If you want to make pasta that is gut friendly, try this gluten- free, homemade pesto pasta . The trick is to use gluten free high protein pasta. In this blog, I will also highlight how you can meal prep for this recipe and also get various meal options. Whether

Why To Make It?

Gut Health Friendly: High-protein gluten-free pasta is easier on digestion and supports gut health. Healthy Alternative: This pasta dish is much lower in carbs compared to regular pasta, so it’s a great choice if you’re looking to avoid sugar spikes. Protein-Packed: You can serve it with grilled paneer, tofu, or boiled eggs for extra protein. Super Simple: The homemade pesto is fresh, easy to make and pairs perfectly with your pasta.

Ingredients

Fresh basil – Provides a bold, fresh flavor and is packed with antioxidants. Olive oil – The healthy fats from olive oil help with nutrient absorption. Parmesan cheese – Adds richness and a savory touch. Walnuts – A great substitute for traditional pine nuts, these add extra crunch and heart-healthy fats. Sea salt – Enhances all the flavors. High-protein, gluten-free pasta – Gut-friendly and ideal for those with gluten sensitivities. Pasta water – Helps create a smooth, clingy sauce. Pistachio powder – Adds texture and flavor. Parmesan cheese – A light dusting of savory goodness. Fresh basil leaves – For that extra pop of color and freshness.

See recipe card for quantities.

Instructions

After washing fresh basil, combine 2 cups of it with 3 tablespoons olive oil, ¼ cup parmesan cheese, ⅓ cup walnuts and a pinch of sea salt. If your blender struggles, scrape down the sides and continue blending until smooth. This makes total 3 small containers of pesto, about 5 tablespoons each. You can store this pesto sauce in fridge and use later as well. Now, boil 1 cup of high-protein, gluten-free pasta according to package instructions and save ¼ cup of the pasta water before draining.

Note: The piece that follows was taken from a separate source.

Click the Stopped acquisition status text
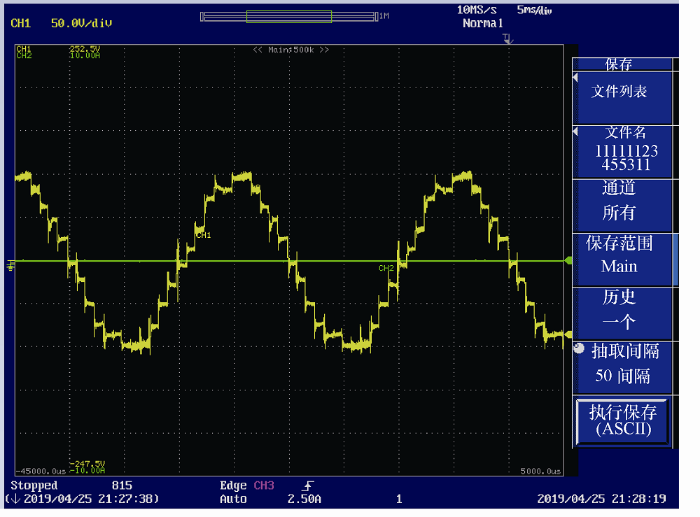The image size is (700, 517). pyautogui.click(x=34, y=486)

In a large bowl, toss the cooked pasta with 1 tablespoon of the homemade pesto and a little bit of reserved pasta water to create a creamy sauce. Top the pasta with 1 teaspoon of Parmesan Pistachio powder, ½ teaspoon of Parmesan cheese, and a few fresh basil leaves.

Substitutions

Nuts: You can go replace walnuts with pine nuts or almonds for a different flavor and texture. Cheese: If you’re dairy-free, use nutritional yeast instead of Parmesan. Oil: You can substitute olive oil with avocado oil for a different twist.

Variations

Zucchini Noodles: You can use spiralized zucchini, instead of pasta for a low-carbs option. Veggie Boost: Toss in some sautéed spinach, cherry tomatoes, or roasted zucchini for added veggies. Vegan Version: Use vegan cheese or nutritional yeast and pair with grilled Tofu.

Storage

Storing: Leftover pesto can be stored in an airtight container in the fridge for up to a week. The pasta itself is best enjoyed fresh but can be stored in the fridge for 2-3 days. Reheating: To reheat, gently warm the pasta in a pan over low heat, adding a splash of pasta water or olive oil to revive the sauce.

How to serve

This pesto pasta is perfect as a light lunch or dinner. You can serve it alongside grilled paneer or tofu or top it with boiled eggs for added protein. It’s a great dish for meal prep and the pesto itself can be used on sandwiches, salads, or as a dip for veggies!